[Data on locating visible targets]
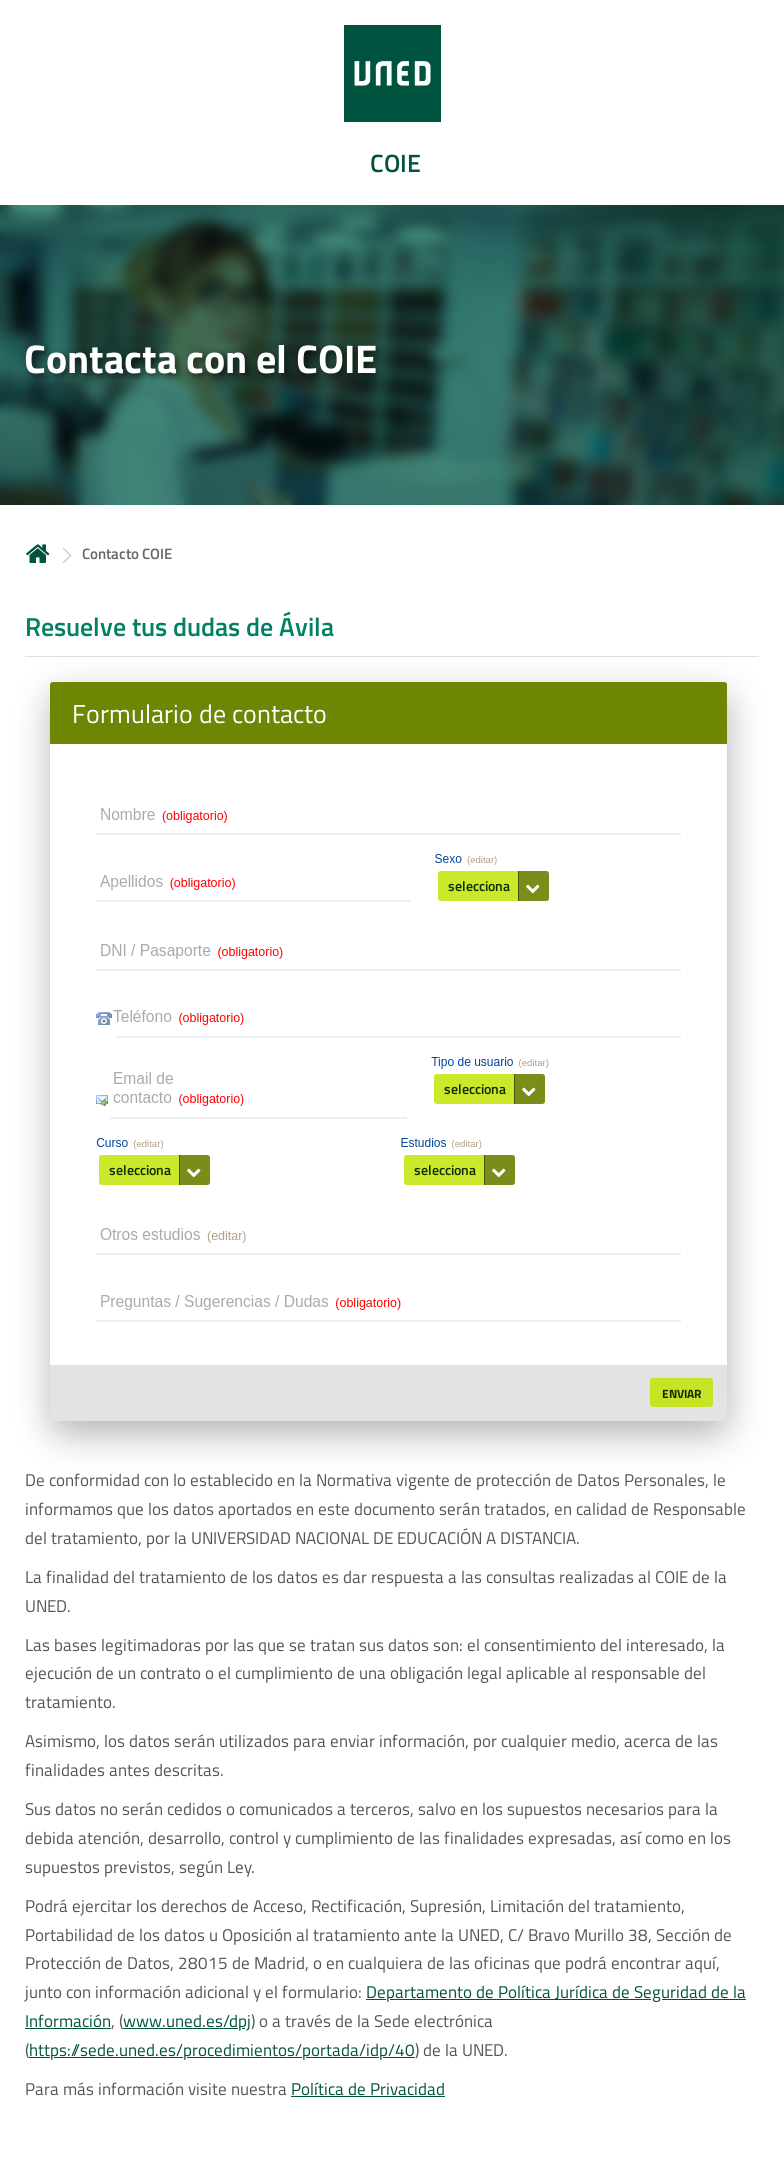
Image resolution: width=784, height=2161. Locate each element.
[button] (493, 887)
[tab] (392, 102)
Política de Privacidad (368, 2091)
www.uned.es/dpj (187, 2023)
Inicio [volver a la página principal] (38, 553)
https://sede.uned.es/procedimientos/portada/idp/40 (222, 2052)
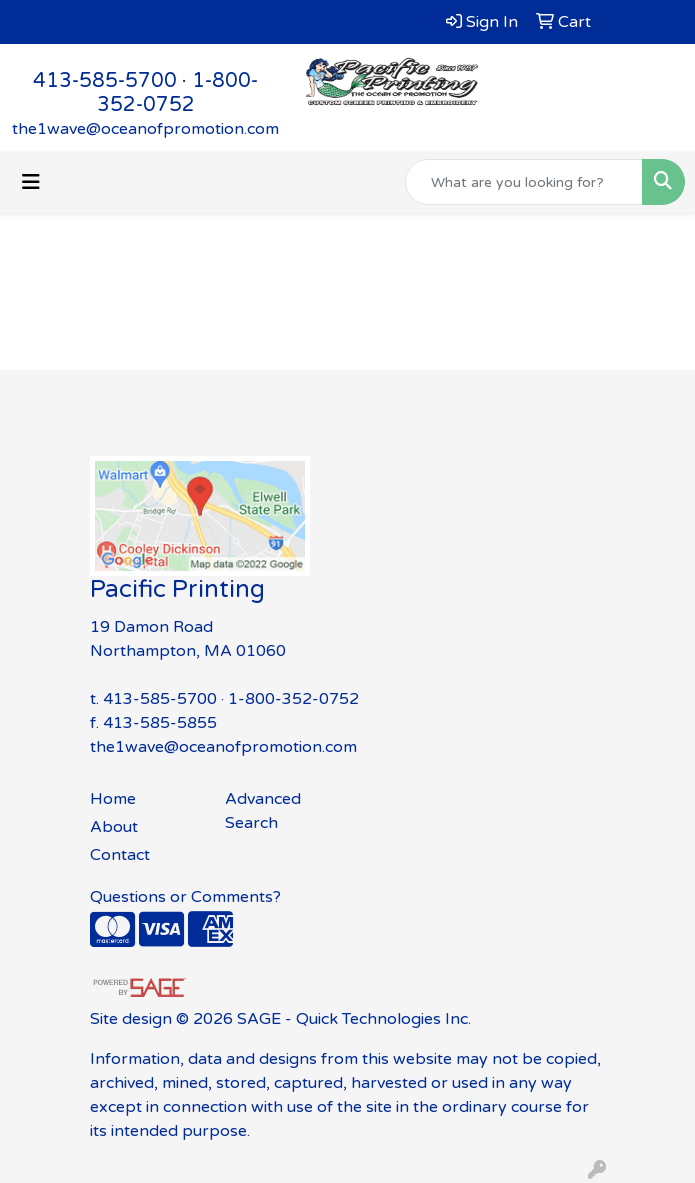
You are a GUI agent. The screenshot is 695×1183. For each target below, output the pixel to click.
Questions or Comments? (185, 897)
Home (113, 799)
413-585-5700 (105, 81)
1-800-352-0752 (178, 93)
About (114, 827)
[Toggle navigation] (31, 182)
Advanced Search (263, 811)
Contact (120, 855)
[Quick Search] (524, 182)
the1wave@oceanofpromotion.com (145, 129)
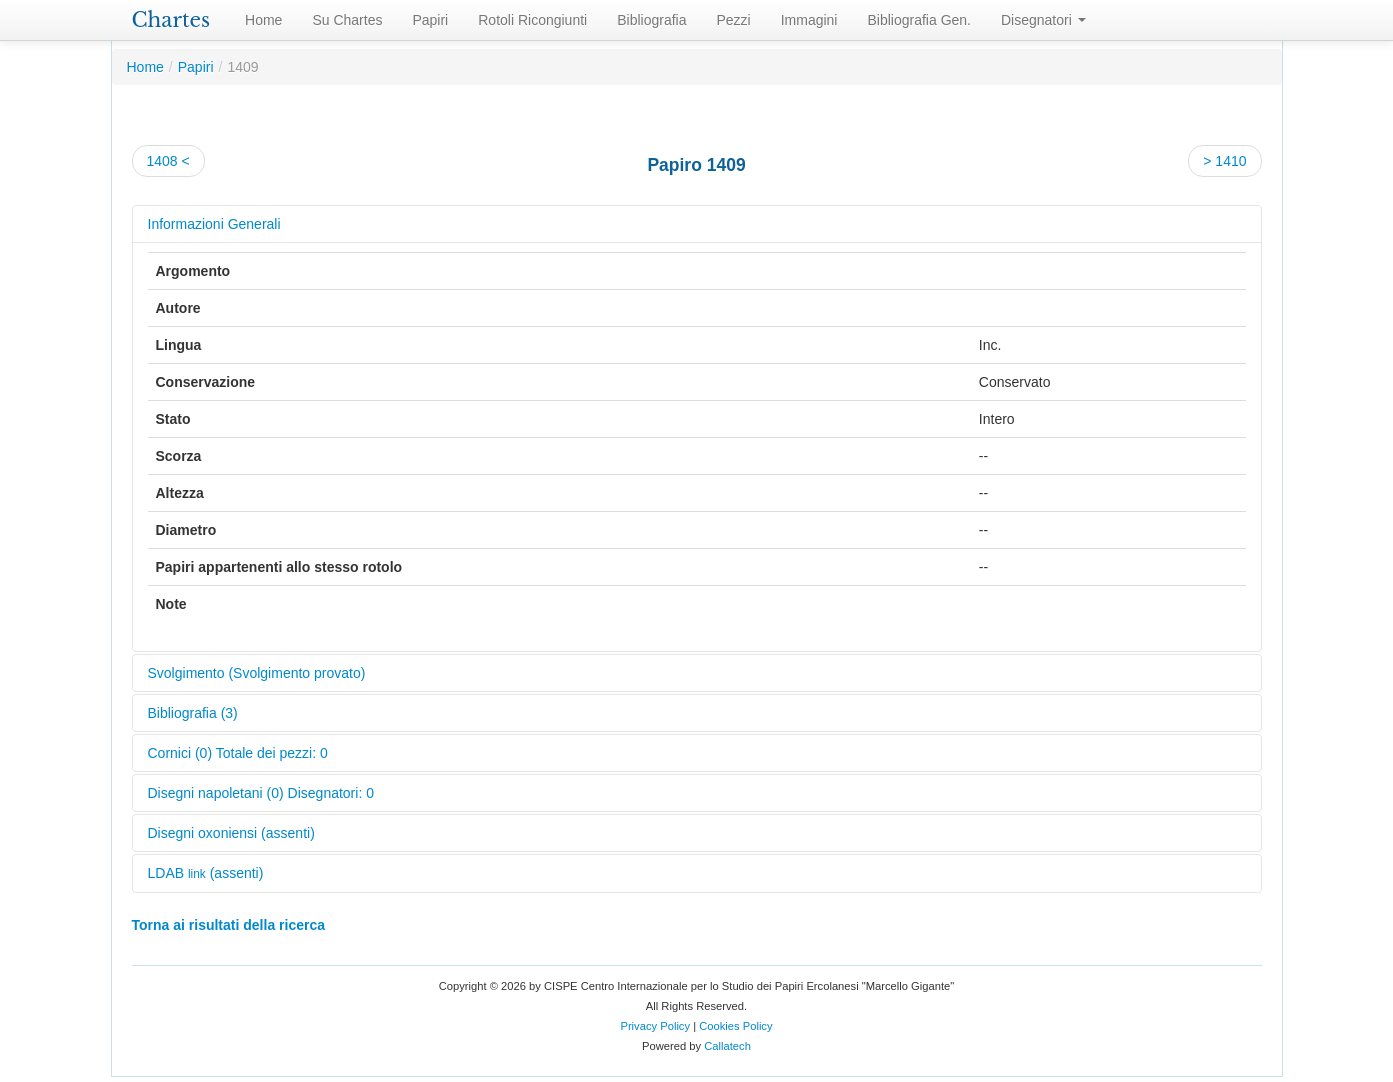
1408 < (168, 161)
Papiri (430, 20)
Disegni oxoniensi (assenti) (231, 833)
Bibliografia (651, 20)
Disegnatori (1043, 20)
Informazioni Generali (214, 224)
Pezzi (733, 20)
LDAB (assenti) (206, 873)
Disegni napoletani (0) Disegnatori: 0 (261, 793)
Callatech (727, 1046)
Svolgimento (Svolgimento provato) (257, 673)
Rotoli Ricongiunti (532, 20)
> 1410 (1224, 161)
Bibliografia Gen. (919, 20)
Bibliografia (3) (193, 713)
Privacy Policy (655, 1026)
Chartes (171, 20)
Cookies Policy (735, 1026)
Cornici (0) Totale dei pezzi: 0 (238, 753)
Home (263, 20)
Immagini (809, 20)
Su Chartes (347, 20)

**Work to do:** Copy every line of the data above and shift each coordinate by adding 7 to both of its numbers. Leave the picture markers out.

**Written answer:**
Image resolution: width=784, height=2161. Locate each element.
[button] (500, 894)
[tab] (399, 109)
Política de Privacidad (375, 2098)
www.uned.es/dpj (194, 2030)
Inicio [volver a la página principal] (45, 560)
https://sede.uned.es/procedimientos/portada/idp/40 (229, 2059)
You are a GUI agent. The screenshot is 695×1183. For each target below, output the pixel to click.
Questions or Comments? (192, 904)
Home (120, 806)
413-585-5700 (112, 88)
1-800-352-0752 (185, 100)
About (121, 834)
[Toggle navigation] (38, 189)
Advanced Search (270, 818)
Contact (127, 862)
[Quick Search] (531, 189)
the1wave@oceanofpromotion.com (152, 136)
1408 < (175, 168)
Papiri (437, 27)
Disegni oxoniensi (assenti) (238, 840)
Bibliografia (658, 27)
Disegnatori (1050, 27)
Informazioni Generali (221, 231)
Pezzi (740, 27)
LDAB (assenti) (213, 880)
Disegni napoletani (0) Disegnatori: 0 (268, 800)
Callatech (734, 1053)
Svolgimento (Svolgimento provato) (264, 680)
Rotoli Ricongiunti (539, 27)
> 1410 (1231, 168)
Bibliografia Gen. (926, 27)
Bibliografia (3) (200, 720)
Privacy Policy (662, 1033)
Chartes (178, 27)
Cookies Policy (742, 1033)
Cornici (0) Totale dei pezzi: 0 (245, 760)
Home (270, 27)
Immagini (816, 27)
Su Chartes (354, 27)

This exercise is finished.